What Makes a Good Tool for Claude Code
I’ve been using Claude Code extensively for personal projects, and similar AI coding tools at work. Recently I came across this excellent blog post that resonated with a lot of my experience.
One part stuck with me though: Noah emphasizes that tools fail with LLMs when
they’re “overly complex,” with the Unix philosophy being particularly
well-suited for tool calling. But then I thought about git
.
Git breaks the Unix philosophy completely. It’s sprawling, stateful, and complex. And yet Claude Code handles it effortlessly. It composes commands that, even after 10+ years of daily git usage, I wouldn’t think to use. It handles rebasing, cherry-picking, complex resets—stuff that trips up experienced developers regularly.
So if simplicity and the Unix philosophy aren’t the whole story, what else matters?
I’ve come up with three “hallmarks” of a good tool for tool calling with LLMs.
1. It’s been around for a long time and/or is used by lots of people
Examples: Unix tools like cat
, sed
, awk
, grep
, find
—but also git
,
npm
, docker
, kubectl
. Every Stack Overflow thread, blog post, and tutorial
using these tools has likely ended up in the training data. Claude isn’t
reasoning from first principles—it’s drawing on millions of examples.
This is why git works despite its complexity: Claude has effectively memorized decades of collective wisdom.
2. It has really good documentation (built-in help or external docs)
Even if a tool isn’t widely used, great documentation can bridge the gap. I’ve been building a finance system on top of Beancount—a double-entry accounting system that’s definitely not mainstream (maybe I’ll write a post about this in the future).
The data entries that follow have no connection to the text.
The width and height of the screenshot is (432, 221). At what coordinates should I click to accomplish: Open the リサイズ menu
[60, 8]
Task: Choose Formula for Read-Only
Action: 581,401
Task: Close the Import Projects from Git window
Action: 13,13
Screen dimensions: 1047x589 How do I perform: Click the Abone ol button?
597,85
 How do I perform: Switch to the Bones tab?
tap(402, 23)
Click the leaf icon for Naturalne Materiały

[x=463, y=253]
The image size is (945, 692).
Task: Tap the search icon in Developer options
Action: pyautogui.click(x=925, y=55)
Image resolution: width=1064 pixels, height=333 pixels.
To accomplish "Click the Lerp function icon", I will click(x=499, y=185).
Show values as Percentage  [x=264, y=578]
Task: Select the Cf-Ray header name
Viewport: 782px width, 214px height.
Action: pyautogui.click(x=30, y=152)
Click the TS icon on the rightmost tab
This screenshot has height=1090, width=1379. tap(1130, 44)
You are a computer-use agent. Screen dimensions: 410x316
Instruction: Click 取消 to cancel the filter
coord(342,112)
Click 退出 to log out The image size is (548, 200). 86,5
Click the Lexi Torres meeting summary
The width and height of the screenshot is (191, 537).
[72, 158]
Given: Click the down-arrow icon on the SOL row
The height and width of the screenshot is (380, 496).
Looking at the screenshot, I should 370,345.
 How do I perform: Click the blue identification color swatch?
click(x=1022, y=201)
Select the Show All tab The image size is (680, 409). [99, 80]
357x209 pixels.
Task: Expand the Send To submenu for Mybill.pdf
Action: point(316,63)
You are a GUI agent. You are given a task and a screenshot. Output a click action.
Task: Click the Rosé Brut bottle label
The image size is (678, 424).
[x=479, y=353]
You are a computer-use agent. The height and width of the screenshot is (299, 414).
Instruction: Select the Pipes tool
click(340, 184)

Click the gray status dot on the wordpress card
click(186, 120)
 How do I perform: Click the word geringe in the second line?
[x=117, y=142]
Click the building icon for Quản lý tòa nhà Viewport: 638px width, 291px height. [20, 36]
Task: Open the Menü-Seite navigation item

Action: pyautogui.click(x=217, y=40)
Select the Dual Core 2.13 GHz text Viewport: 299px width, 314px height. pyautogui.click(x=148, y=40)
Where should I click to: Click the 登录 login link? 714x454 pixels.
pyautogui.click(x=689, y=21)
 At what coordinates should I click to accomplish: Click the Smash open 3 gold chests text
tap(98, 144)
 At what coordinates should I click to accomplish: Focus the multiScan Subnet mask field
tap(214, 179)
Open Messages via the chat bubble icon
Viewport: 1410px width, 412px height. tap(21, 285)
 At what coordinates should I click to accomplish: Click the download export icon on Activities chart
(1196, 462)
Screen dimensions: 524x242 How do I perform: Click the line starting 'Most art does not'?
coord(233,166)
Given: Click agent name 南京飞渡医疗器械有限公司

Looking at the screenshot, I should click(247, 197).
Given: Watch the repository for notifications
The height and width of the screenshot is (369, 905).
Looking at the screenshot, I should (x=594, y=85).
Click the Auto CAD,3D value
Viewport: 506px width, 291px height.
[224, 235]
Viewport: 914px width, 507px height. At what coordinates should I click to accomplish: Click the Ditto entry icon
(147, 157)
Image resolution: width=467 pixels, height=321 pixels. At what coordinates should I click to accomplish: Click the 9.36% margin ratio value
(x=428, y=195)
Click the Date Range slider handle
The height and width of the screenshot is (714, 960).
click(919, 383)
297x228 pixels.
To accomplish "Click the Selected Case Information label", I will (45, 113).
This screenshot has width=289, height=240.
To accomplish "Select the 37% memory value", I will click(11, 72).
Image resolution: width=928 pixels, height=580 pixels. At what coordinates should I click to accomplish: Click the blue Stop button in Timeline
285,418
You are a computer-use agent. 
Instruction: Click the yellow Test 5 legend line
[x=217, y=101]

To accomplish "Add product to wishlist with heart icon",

Claude Code handles it surprisingly well because Beancount has exceptional documentation. When I point Claude at the docs, it can figure out the directive syntax, transaction formats, and account structures without necessarily having seen millions of examples in its training data.
Good --help
text matters. Clear external documentation matters. If Claude can
discover how your tool works, it can use it effectively.
3. It has good error messages when something is wrong
Error messages, especially those with suggestions like “you used X, did you mean Y?”, can be tremendously helpful for LLMs. The best example is the Rust compiler: it gives errors like “you typed foobar, did you mean foobaz?” and Claude Code can actually use that feedback to correct itself.
This might be one reason why people feel Claude Code is particularly good at Rust programming—the compiler is essentially coaching it through mistakes in real time.
None of this is to say the Unix philosophy is wrong — it’s that Unix tools work
well with Claude Code for different reasons than simplicity. Tools like grep
and cat
nail hallmarks 1 and 2: they’ve been around for decades (massive
training data) and have extensive man pages (great documentation). The fact that
they follow “do one thing well” is almost incidental to their success with LLMs.
So if I’m building a tool today, I can’t make it instantly popular, but I can make it understandable. That means good documentation, clear error messages, and a few solid examples of how it’s used. Those aren’t new ideas — they’ve always mattered. It’s just that, with LLMs in the mix, the payoff for doing them well is suddenly much higher.